I wanted to create a song that showed my appreciation for this person and for myself, acknowledging that it took me a while to get to a point where being with someone wasn’t hard, time-consuming, and emotionally taxing. I wanted the song to be warm and kind and acknowledge that even though I was not in a relationship with this person, and even though it did not last, it was still something meaningful.
You’ve talked about finding comfort without losing independence, something a lot of people struggle with. How do you personally balance intimacy and self-preservation in both life and music?
This can definitely be hard to do, and I still feel like I am learning about how best to balance intimacy and self-preservation. I think a lot of it has to do with setting the right boundaries with each other and setting priorities for myself. I always try to make sure that my friends, family, self-care, and music are top priorities, so if I am seeing someone, I always aim to make sure I am spending quality time with my loved ones and continue to work on my music. I also aim to make sure I have enough alone time to reset and recenter myself.
The production on this track is so textured and warm. Can you walk us through how you and your producer built the sound? Were there any specific instruments or moments that shaped the vibe?
I worked with Bo Henrik, the producer of this song, who is a very talented producer. The song is a blend of our two styles, Bo’s music being electronic R&B, and mine being more mellow and sultry R&B.

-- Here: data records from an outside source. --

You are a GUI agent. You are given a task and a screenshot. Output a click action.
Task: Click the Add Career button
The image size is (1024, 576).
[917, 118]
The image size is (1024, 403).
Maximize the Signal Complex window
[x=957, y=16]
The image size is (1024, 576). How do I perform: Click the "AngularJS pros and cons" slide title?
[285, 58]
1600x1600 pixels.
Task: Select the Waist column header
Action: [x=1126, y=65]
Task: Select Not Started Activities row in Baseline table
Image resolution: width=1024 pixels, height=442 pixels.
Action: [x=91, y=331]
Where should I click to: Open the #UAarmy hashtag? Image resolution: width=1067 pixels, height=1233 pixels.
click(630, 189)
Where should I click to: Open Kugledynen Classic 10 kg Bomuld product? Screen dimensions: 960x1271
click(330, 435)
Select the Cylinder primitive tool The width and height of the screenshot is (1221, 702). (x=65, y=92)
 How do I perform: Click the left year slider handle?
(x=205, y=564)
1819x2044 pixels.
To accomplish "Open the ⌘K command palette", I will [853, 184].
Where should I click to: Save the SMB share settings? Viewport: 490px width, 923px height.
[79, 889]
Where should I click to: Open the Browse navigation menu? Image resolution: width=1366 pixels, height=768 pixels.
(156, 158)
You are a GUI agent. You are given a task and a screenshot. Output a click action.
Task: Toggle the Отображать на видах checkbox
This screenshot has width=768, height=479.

Bo started the song by constructing the drums, chords, and a vocal sample first to build the foundation and structure. From there, we added textural elements like snaps, beeps, and birds chirping. We also brought in a good friend of ours, Brad, to add guitar to the track. I freestyled over the beat and stuck with the melodies and lyrics that resonated with me the most, then finalized the lyrics from there.
You’ve mentioned pushing your vocals further than ever before on this song. What was that process like, mentally and creatively, stepping into new territory with your voice?
The beat Bo constructed was something slightly out of my comfort zone, which enabled me to try a new approach. Bo was also very helpful in encouraging me to push myself. This included playing around and experimenting with my vocal range, harmonies, and rhythms.
The pre-chorus features some of the highest notes I’ve ever hit in a song. I also played around with harmonies, incorporating a three-part harmony in the chorus and experimenting with rhythm and harmonies in the second verse. There are many vocal layers in these two sections that allow the song to sound fuller.
I was also able to play around lyrically. The one phrase “run your fingers through my curly hair” holds special meaning for me. As someone who used to hate my curly, kinky hair when I was younger, this line represents me reclaiming my hair as something beautiful and enticing.
The R&B space is saturated with heartbreak and toxicity themes. “Peace of Mind” flips that narrative completely. What do you hope your listeners take away about love, healing, and emotional maturity after hearing it?
I have my fair share of heartbreak songs. In my experience, nothing allows you to write a song better than a heartbreak. In this case, however, I felt like shifting the theme given, where I was emotionally at the time. This was a time when I was really choosing myself and wanted to make sure anyone I was letting into my life would not get in the way of me taking care of myself. At the same time, I believe intimacy is so beautiful and can also be an act of self-care if it is with the right person.